UK H2Mobility

Fuel Cell Electric Vehicles (FCEVs) represent a viable and attractive opportunity to secure more sustainable transport, using a powertrain technology that is clean, efficient and makes better use of natural energy resources.

Using hydrogen gas as a fuel for generating electric power, FCEVs produce no harmful tailpipe emissions when being driven – only water vapour. The system they use is durable and compact and provides a consistent driving character regardless of the environment or climate, so consumers experience no major compromises in terms of practicality and performance compared to conventional petrol and diesel-powered vehicles.

Several of the world’s leading car manufacturers have been developing hydrogen fuel cell concept vehicles during the past 20 years and have matured the technology to the point where the first production models will be coming to market within the next few years. Their priority will be to introduce vehicles in markets where a strategy is in place to support their use with an appropriate infrastructure for hydrogen fuel supply, distribution and sale.

Consumer Benefits

  1. Range

    Range

    The FCEVs currently being prepared for commercialisation have a driving range comparable to petrol and diesel vehicles, typically between 400 and 500 miles on a full tank. What’s more, every mile of every journey, whether in town or on the open road, will produce no harmful tailpipe emissions.

  2. Refuelling Time

    Refuelling Time

    Industrial gas companies have developed hydrogen fuel dispensing systems that are safe and simple to use. International standards ensure compatibility between refuelling stations and vehicles, and the refuelling process takes around 3 to 5 minutes offering refuelling times similar to those of conventional petrol or diesel cars.

  3. Driving Performance

    Driving Performance

    FCEVs offer the same quiet, smooth and refined performance as battery electric vehicles. As with all electric vehicles maximum torque is delivered from zero rpm, which makes for very responsive performance when pulling away from standstill. Manufacturer development of the technology has ensured performance is maintained regardless of the local environment or climate.

What is Hydrogen?

Hydrogen in the Periodic Table of Elements

Hydrogen (H2) is the simplest, lightest and most abundant element in the universe and has been used for a wide variety of industrial applications for more than 100 years. It is non-toxic and is a clean, efficient and safe energy source. In the long term, hydrogen has the potential to be one of the most environmentally sound ways of fuelling transport needs.

The Bigger Picture

  1. Environmental

    Environmental

    FCEVs produce no CO2 or other emissions, such as nitrogen oxides and particulate matter, which can damage air quality. The only by-product of their operation is water vapour, through the bonding of hydrogen ions and oxygen. Using hydrogen also improves energy diversity, reducing dependency on fossil fuels and assisting the integration of renewable energy into the national energy mix. Hydrogen can be made from renewable resources, fossil fuels and even waste.

  2. Economic

    Economic

    Although the first FCEVs on the market are expected to cost more to purchase than equivalent diesel or petrol vehicles, the price difference will narrow progressively. Local production of hydrogen fuel in the UK will support national energy diversity and security, with less reliance on imported energy. As with other zero-emission vehicles, FCEVs will also benefit from existing fiscal incentives under current UK tax legislation.

  3. Health

    Health

    UK H2Mobility’s roadmap calculates that the uptake of FCEVs will have a positive impact on public health. The absence of nitrogen oxide and particulate matter emissions means no damage to air quality, leading to an expected saving of between £100 million and £200 million in the UK’s annual health bill by 2050.

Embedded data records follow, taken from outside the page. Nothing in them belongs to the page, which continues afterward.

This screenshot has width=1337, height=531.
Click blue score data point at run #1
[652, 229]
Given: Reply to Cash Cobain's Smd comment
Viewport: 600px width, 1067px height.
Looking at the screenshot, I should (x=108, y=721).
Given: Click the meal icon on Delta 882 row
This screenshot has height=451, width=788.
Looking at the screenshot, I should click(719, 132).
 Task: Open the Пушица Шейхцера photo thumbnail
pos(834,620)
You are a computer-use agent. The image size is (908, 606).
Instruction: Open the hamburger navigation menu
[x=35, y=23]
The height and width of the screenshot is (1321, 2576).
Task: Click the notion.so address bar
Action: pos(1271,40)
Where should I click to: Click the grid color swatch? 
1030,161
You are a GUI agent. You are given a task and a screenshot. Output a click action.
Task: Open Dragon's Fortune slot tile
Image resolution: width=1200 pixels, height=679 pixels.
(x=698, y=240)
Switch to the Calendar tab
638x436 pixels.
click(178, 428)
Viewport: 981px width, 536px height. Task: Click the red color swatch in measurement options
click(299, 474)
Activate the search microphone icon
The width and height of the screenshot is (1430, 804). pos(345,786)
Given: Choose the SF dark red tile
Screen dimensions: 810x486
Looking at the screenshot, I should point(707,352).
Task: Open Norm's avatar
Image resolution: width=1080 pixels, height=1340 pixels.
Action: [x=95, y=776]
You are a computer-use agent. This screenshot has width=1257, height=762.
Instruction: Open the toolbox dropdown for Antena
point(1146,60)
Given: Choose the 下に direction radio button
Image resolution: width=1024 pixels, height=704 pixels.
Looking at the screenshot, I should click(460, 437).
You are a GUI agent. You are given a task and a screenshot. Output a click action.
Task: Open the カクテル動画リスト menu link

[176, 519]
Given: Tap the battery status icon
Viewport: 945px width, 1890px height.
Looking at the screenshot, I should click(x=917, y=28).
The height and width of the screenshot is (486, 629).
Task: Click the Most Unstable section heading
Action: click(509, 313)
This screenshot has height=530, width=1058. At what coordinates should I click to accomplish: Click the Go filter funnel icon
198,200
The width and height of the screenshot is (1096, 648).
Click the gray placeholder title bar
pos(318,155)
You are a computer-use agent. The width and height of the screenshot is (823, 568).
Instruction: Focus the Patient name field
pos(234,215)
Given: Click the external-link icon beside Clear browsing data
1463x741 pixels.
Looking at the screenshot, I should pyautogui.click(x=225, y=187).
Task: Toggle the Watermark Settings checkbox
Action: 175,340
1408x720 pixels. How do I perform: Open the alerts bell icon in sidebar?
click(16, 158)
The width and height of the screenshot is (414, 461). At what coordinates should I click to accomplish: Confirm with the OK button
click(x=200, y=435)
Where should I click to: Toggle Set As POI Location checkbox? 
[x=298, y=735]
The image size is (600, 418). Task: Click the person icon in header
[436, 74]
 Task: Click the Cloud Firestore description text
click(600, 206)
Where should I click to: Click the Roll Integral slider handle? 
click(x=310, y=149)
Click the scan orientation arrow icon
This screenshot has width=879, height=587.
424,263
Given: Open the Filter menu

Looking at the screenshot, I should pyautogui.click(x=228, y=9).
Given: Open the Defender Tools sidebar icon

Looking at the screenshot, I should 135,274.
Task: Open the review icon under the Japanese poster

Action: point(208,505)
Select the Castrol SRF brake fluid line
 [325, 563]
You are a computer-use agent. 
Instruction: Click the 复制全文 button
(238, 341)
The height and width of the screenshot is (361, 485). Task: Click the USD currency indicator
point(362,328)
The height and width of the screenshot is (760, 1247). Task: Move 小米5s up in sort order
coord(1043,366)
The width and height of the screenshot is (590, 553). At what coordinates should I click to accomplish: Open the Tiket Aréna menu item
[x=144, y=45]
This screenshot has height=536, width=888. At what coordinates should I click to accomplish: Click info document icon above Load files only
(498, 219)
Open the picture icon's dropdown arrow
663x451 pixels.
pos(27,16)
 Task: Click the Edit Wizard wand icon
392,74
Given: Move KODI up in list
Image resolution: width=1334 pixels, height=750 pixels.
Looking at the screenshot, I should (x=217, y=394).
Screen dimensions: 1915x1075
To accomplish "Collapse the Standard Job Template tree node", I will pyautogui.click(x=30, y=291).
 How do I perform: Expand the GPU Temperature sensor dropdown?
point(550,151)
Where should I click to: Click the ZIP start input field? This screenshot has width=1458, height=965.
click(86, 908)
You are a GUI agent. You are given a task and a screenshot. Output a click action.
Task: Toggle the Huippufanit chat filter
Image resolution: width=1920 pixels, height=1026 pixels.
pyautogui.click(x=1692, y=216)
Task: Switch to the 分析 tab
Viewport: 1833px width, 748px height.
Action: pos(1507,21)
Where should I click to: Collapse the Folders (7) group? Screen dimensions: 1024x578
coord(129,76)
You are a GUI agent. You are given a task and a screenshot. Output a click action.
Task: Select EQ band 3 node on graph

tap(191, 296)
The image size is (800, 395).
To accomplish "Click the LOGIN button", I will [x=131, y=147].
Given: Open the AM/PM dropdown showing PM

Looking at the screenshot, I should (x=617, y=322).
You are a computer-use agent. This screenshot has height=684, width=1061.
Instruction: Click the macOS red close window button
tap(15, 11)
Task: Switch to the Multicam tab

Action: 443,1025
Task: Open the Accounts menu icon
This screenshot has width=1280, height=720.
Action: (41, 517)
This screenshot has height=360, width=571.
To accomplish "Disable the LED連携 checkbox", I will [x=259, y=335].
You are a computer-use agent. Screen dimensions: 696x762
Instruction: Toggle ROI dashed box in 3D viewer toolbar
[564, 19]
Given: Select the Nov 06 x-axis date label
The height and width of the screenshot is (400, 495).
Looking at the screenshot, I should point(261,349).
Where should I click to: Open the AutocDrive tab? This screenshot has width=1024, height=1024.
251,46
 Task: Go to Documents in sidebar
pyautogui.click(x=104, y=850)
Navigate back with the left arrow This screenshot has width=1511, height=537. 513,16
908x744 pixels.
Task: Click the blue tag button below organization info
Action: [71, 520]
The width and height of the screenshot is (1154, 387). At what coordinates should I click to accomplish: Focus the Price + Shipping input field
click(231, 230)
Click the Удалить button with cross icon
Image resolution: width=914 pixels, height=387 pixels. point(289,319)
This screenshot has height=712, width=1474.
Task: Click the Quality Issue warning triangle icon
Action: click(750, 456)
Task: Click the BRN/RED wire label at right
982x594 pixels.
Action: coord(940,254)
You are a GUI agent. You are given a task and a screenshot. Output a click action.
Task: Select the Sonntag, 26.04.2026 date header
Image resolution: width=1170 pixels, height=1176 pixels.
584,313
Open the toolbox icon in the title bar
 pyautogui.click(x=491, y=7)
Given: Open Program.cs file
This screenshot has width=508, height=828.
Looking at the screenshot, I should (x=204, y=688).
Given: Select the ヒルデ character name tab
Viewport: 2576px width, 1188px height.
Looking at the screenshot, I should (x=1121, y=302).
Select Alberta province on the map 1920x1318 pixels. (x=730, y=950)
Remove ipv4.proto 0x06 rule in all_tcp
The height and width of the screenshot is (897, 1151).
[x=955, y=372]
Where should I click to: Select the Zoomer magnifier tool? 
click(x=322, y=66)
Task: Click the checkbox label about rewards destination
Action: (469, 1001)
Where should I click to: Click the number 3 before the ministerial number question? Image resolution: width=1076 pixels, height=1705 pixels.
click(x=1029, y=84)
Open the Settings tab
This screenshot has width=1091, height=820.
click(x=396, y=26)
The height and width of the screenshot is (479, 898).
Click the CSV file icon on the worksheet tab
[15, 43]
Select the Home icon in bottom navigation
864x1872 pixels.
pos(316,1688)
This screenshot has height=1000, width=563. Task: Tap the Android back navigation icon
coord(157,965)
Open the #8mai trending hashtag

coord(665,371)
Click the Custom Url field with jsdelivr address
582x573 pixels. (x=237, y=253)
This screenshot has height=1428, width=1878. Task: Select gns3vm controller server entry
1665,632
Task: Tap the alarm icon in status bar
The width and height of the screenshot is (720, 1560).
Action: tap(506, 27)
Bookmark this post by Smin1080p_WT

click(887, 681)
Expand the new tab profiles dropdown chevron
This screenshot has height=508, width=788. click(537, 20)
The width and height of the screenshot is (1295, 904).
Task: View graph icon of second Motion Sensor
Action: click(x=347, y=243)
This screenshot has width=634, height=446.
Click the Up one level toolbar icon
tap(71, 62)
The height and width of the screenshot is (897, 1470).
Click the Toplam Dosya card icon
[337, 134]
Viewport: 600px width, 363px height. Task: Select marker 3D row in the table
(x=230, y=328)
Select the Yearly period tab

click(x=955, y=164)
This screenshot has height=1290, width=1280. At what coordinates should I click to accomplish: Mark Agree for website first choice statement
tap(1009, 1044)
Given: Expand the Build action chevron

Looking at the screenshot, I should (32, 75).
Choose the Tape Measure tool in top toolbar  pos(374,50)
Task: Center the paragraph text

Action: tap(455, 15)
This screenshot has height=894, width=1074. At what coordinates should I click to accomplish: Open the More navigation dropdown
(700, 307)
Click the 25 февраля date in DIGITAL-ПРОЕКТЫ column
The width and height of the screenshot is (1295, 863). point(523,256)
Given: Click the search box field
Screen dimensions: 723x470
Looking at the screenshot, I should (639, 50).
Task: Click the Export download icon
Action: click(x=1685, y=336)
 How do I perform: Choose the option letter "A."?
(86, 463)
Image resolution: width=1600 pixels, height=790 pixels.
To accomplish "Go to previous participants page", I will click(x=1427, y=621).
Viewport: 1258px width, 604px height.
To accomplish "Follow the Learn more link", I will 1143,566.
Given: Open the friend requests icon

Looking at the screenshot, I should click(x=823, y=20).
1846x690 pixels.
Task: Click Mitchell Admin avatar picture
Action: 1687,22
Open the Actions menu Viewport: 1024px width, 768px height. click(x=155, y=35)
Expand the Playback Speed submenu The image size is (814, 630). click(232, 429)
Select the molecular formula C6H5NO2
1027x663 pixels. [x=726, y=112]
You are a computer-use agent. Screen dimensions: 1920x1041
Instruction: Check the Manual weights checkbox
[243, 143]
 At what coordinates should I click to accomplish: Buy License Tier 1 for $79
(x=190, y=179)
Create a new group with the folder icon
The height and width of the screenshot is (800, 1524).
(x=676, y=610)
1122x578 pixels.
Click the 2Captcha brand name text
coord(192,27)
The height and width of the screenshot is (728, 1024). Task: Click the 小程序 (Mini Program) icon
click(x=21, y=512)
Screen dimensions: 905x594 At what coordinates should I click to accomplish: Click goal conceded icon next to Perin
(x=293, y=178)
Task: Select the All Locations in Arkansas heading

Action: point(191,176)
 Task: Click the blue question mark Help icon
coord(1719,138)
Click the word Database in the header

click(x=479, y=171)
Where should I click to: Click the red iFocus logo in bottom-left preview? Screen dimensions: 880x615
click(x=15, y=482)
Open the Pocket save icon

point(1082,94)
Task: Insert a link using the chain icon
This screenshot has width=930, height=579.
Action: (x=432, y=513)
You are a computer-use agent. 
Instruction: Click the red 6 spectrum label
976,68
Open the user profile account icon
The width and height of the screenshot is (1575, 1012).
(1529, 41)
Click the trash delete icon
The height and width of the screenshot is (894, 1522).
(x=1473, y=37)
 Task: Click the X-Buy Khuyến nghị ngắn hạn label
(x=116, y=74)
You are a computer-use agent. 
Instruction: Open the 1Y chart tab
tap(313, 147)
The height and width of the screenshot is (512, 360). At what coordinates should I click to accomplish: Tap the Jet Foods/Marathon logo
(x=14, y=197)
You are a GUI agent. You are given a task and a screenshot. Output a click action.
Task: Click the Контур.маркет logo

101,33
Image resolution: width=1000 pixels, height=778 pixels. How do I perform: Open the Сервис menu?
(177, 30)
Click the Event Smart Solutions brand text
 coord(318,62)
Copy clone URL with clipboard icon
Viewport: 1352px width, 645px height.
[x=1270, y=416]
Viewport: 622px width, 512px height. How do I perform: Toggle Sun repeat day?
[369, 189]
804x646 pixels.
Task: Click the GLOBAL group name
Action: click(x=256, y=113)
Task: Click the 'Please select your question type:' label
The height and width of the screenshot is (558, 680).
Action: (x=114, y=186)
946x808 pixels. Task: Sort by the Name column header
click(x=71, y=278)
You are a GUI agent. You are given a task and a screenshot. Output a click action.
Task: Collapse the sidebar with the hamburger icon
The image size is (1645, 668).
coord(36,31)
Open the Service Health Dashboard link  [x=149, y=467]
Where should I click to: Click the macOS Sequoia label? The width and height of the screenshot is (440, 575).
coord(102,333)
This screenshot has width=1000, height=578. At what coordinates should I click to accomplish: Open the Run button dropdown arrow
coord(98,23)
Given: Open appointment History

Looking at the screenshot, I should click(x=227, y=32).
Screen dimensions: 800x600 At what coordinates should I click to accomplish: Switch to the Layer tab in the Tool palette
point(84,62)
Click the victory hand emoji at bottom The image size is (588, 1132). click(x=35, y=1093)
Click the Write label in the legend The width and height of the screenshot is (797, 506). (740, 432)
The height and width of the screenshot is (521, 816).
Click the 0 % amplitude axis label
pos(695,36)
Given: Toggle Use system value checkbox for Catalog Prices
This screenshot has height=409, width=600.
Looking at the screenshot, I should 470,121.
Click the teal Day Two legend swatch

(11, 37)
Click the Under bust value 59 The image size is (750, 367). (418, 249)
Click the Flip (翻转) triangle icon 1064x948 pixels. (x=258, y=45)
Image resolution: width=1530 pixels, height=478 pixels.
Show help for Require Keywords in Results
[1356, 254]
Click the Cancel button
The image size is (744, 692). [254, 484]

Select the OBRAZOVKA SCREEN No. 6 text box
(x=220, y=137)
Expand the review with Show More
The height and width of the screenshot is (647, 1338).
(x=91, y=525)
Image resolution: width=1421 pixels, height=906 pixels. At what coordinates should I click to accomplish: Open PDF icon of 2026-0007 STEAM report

Hydrogen Refuelling Stations

Hydrogen Refuelling Station © BOC

For hydrogen FCEVs to be a common sight on UK roads, there needs to be a network of hydrogen refuelling stations built across the country. In the early stages of a roll-out, these stations are likely to serve the main areas of population concentration and arterial roads of the UK before reaching out further.

These stations will have a similar look and feel to current forecourt stations with their own dedicated hydrogen dispenser. It is also likely that the hydrogen itself will be produced on site rather than delivered by tanker, which is how current petrol and diesel supplies are transported to stations.

How an FCEV Works

Hyundai Fuel Cell Engine © Hyundai

An FCEV uses hydrogen gas as a fuel, stored in a compact, strong but lightweight high pressure tank. At the heart of an FCEV is a fuel cell system which includes the fuel cell stack. The fuel cell stack is a layered arrangement of many individual fuel cells. The hydrogen and ambient air (containing oxygen) are fed respectively into the anode (negative) and cathode (positive). The hydrogen molecules are activated by the anode and release electrons, which travel to the cathode, creating an electrical current. The hydrogen ions created when the electrons are released travel by a different route to the cathode, where they combine with oxygen and released electrons to form water.

In an FCEV, the power generated by the fuel cell stack is used to drive the FCEV‘s electric motor, with additional power supplied when needed from a secondary battery. This battery is also used to store additional short-term energy generated in FCEVs equipped with regenerative braking.